┏━━
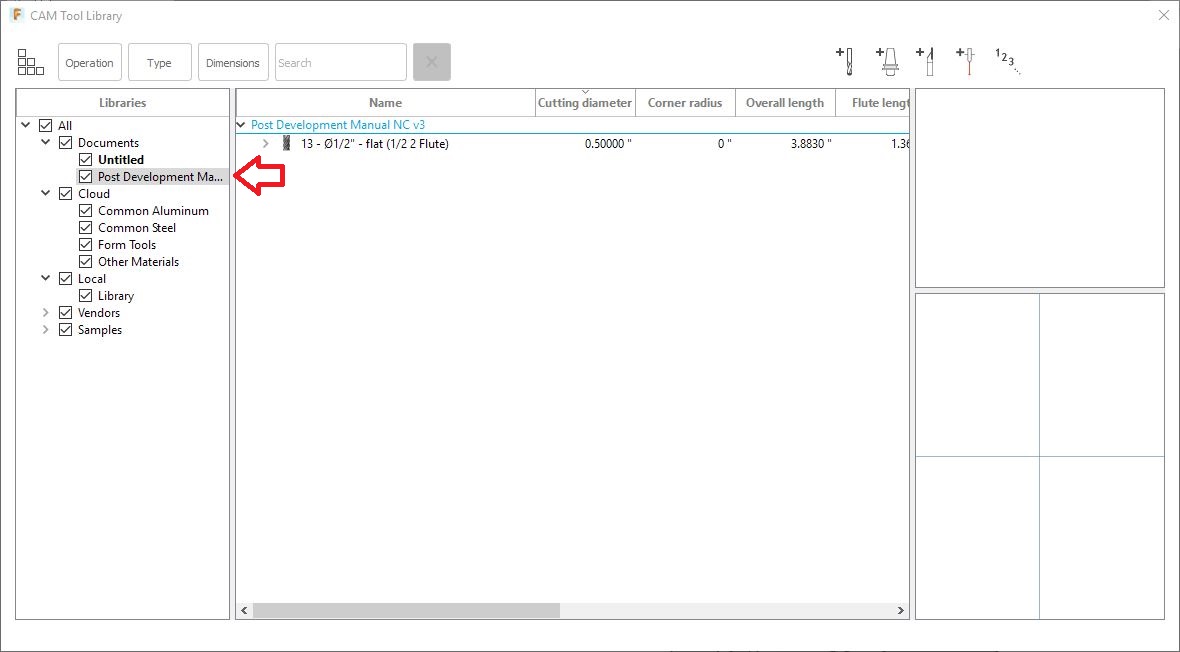Viewport: 1180px width, 652px height.
Task: Open the Type filter dropdown
Action: 159,61
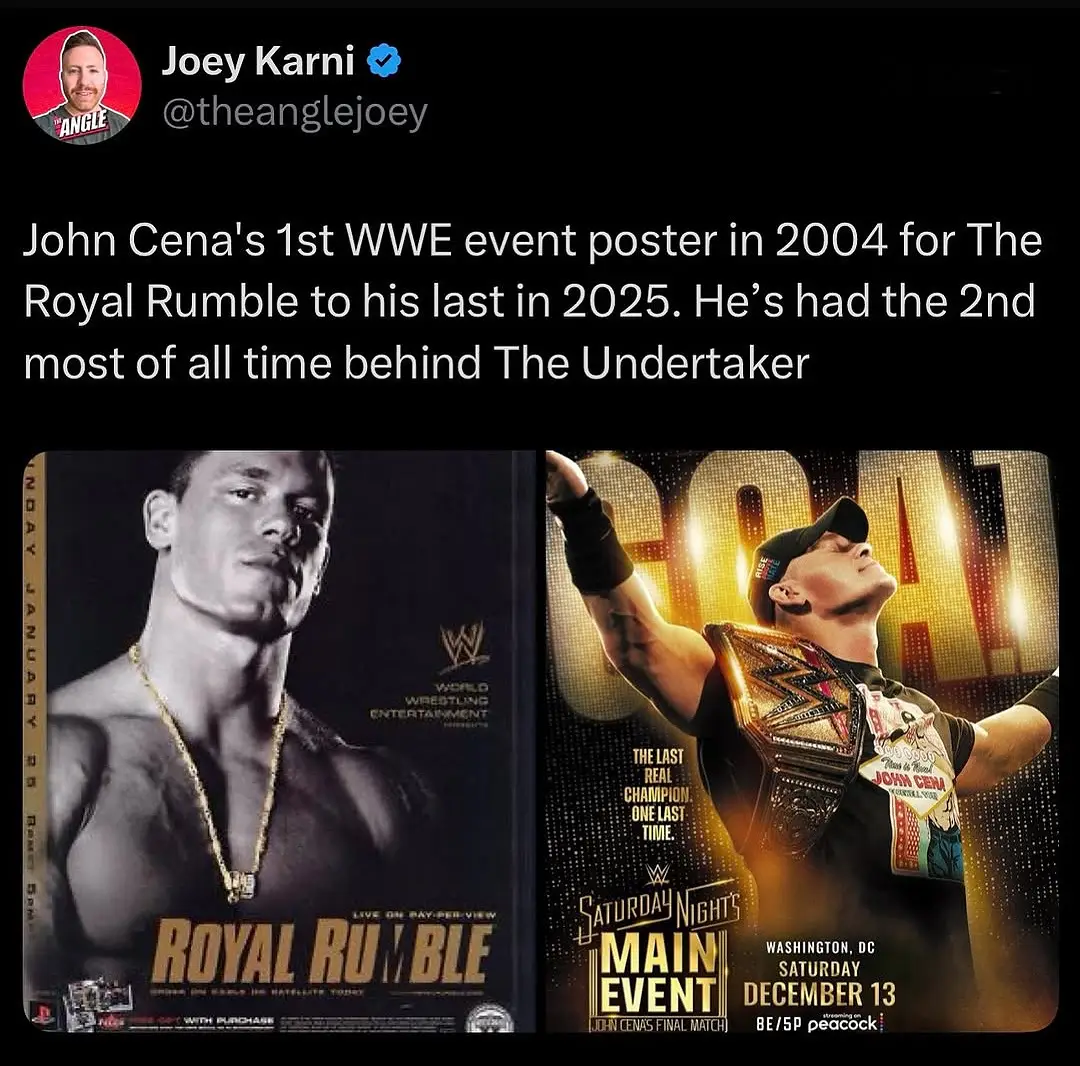The width and height of the screenshot is (1080, 1066).
Task: Open the Royal Rumble 2004 poster image
Action: pos(279,742)
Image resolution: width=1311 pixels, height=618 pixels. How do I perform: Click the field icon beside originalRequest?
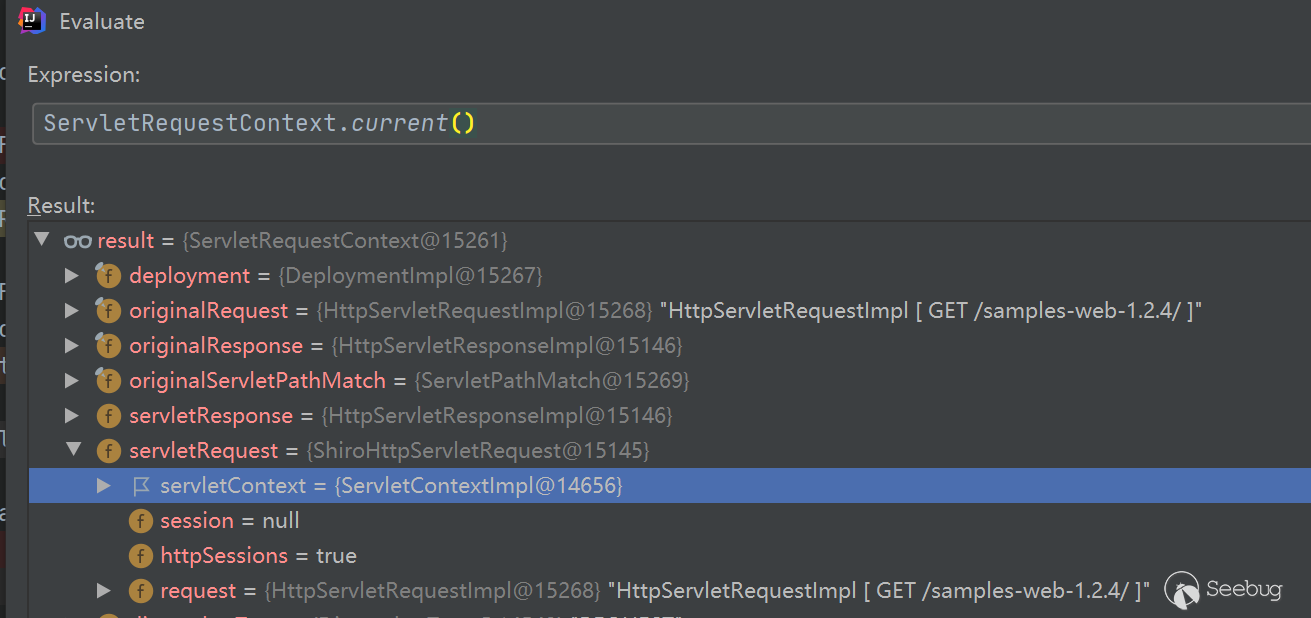[x=108, y=311]
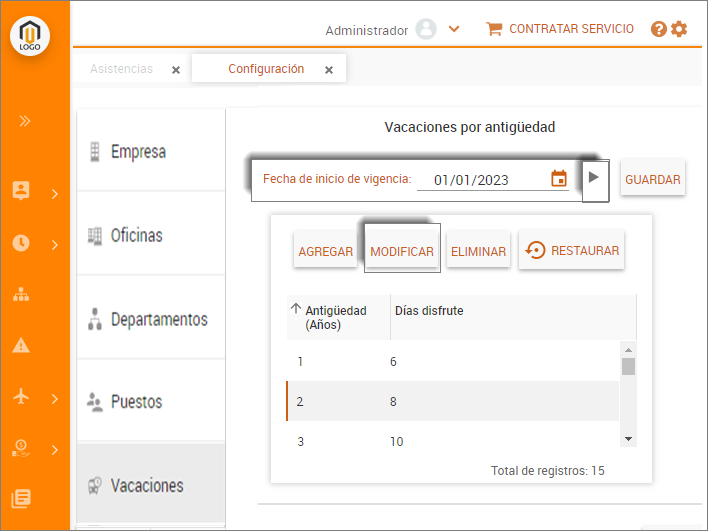This screenshot has height=531, width=708.
Task: Open the Administrador user dropdown arrow
Action: [454, 29]
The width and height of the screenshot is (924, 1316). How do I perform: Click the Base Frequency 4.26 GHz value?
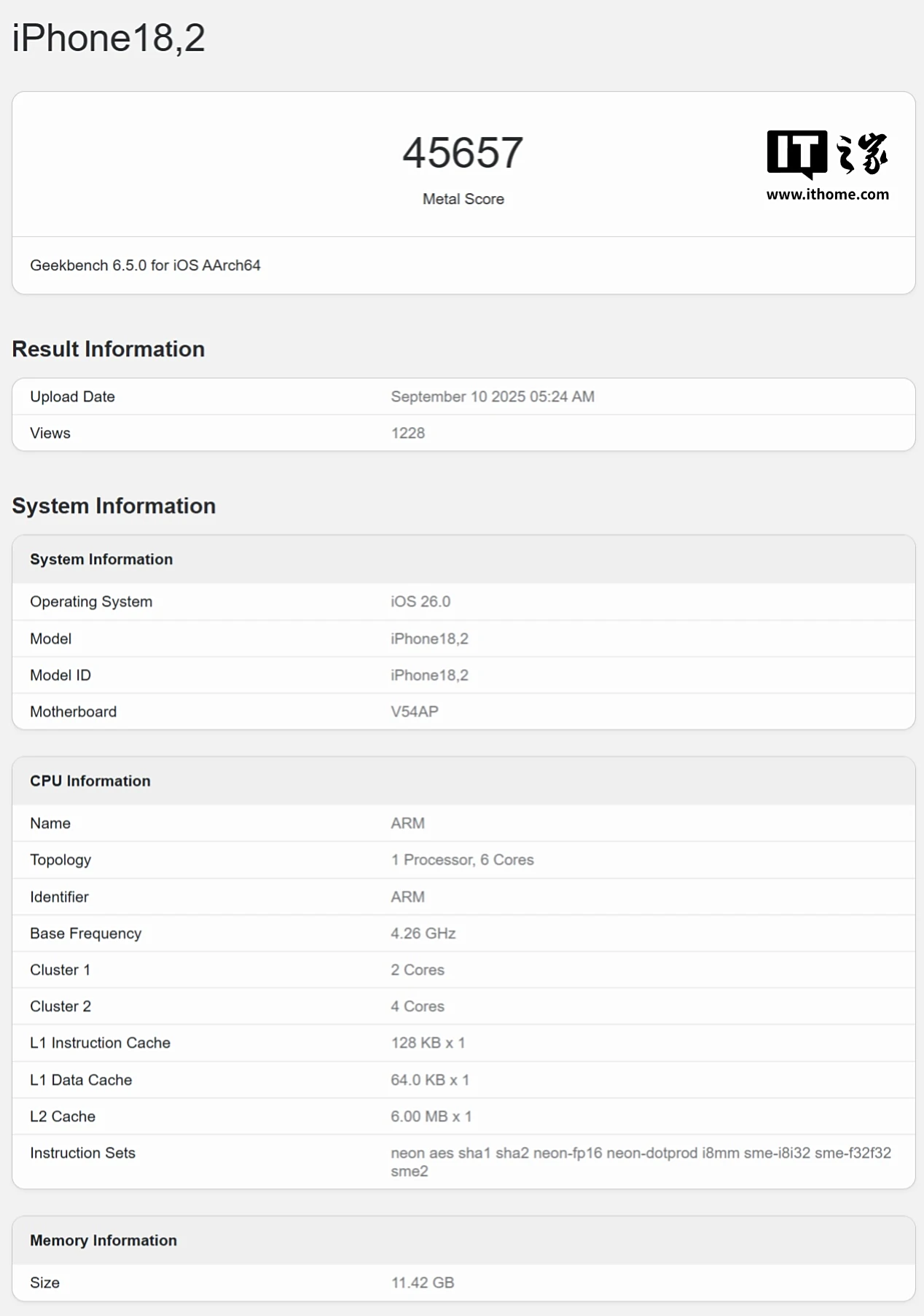point(423,933)
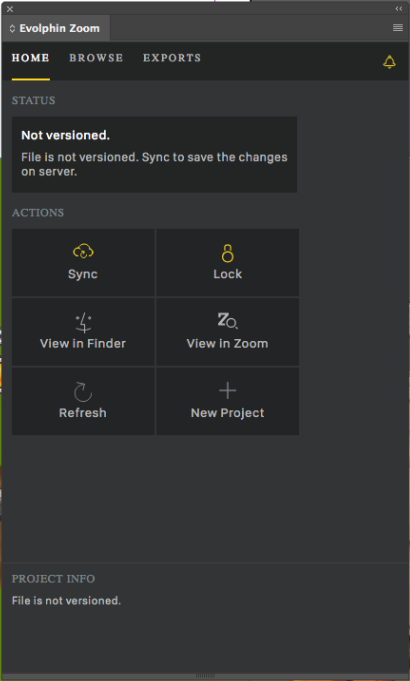Open the panel hamburger menu
The height and width of the screenshot is (681, 410).
coord(397,28)
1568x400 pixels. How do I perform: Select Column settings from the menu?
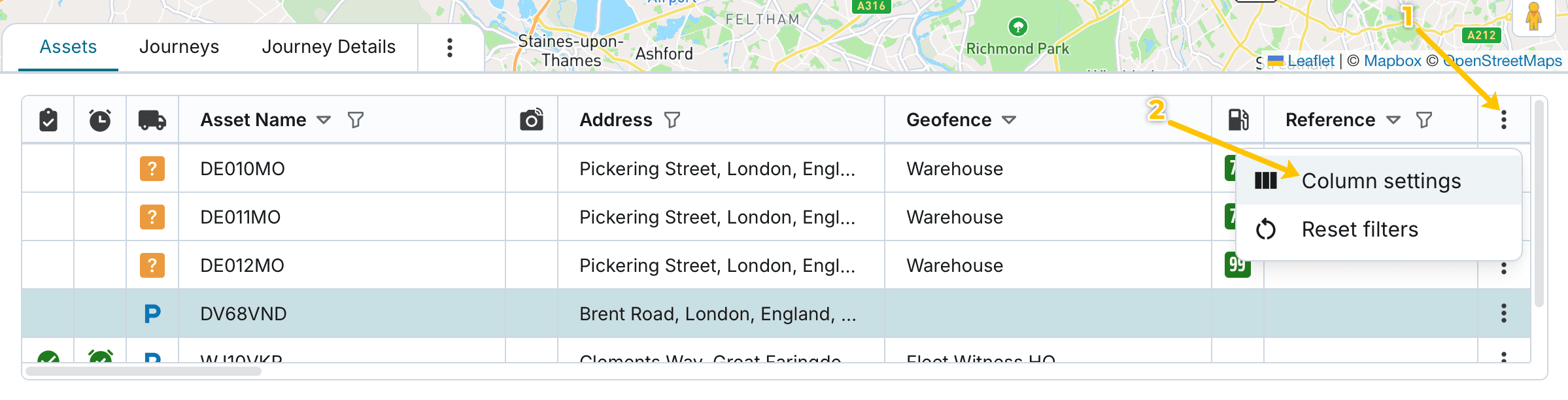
┗━━
YOUR ASSIGNMENT → Copy out, exactly and without pictures, each line from the one containing "Image resolution: width=1311" through the final line of the entries, both ends included.

ANSWER BOX →
Image resolution: width=1311 pixels, height=618 pixels. How do I perform: Click the field icon beside originalRequest?
[x=108, y=311]
This screenshot has height=531, width=708.
Task: Open the Administrador user dropdown arrow
Action: [454, 29]
The width and height of the screenshot is (924, 1316). How do I perform: Click the Base Frequency 4.26 GHz value?
point(423,933)
Open the panel hamburger menu
The height and width of the screenshot is (681, 410).
coord(397,28)
1568x400 pixels. How do I perform: Select Column settings from the menu?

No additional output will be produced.